Written request:
Gather every line of the records that contains the word "width", and copy each of those lines out whole. Case counts, so a line matches only if the word appears with the same capitalization.

Stored data entries:

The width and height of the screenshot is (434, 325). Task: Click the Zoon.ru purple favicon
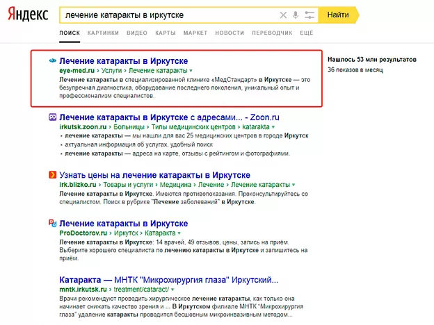52,119
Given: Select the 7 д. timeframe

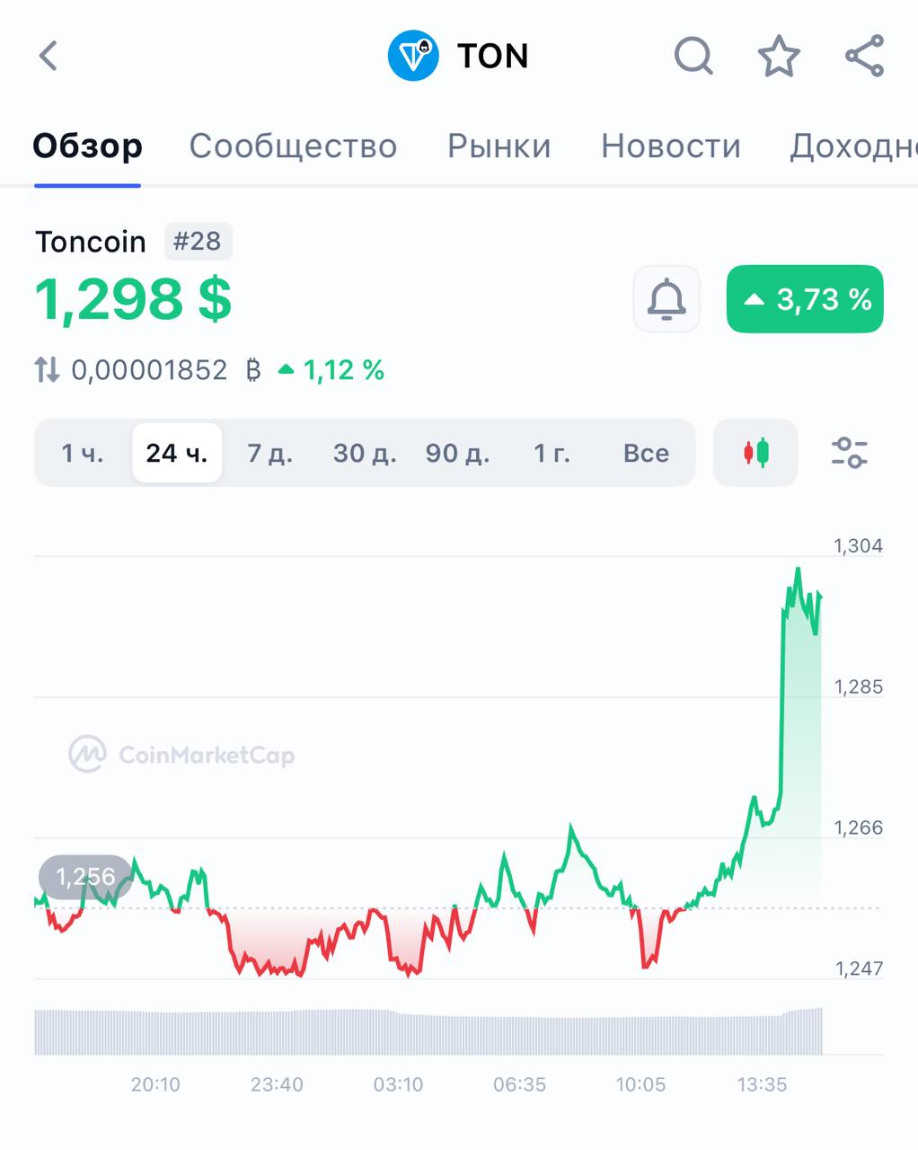Looking at the screenshot, I should pyautogui.click(x=270, y=453).
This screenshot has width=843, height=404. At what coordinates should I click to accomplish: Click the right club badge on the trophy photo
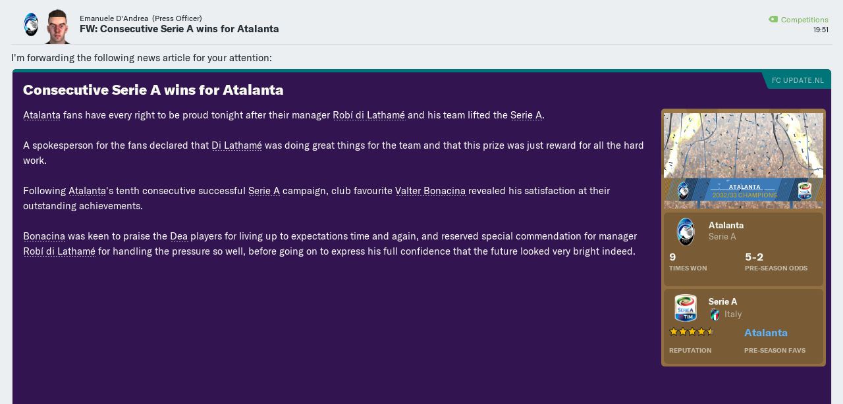tap(805, 191)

Solution to the exercise:
The width and height of the screenshot is (434, 325). Task: Click the Zoon.ru purple favicon
This screenshot has width=843, height=404. At what coordinates should I click to accomplish: Click the right club badge on the trophy photo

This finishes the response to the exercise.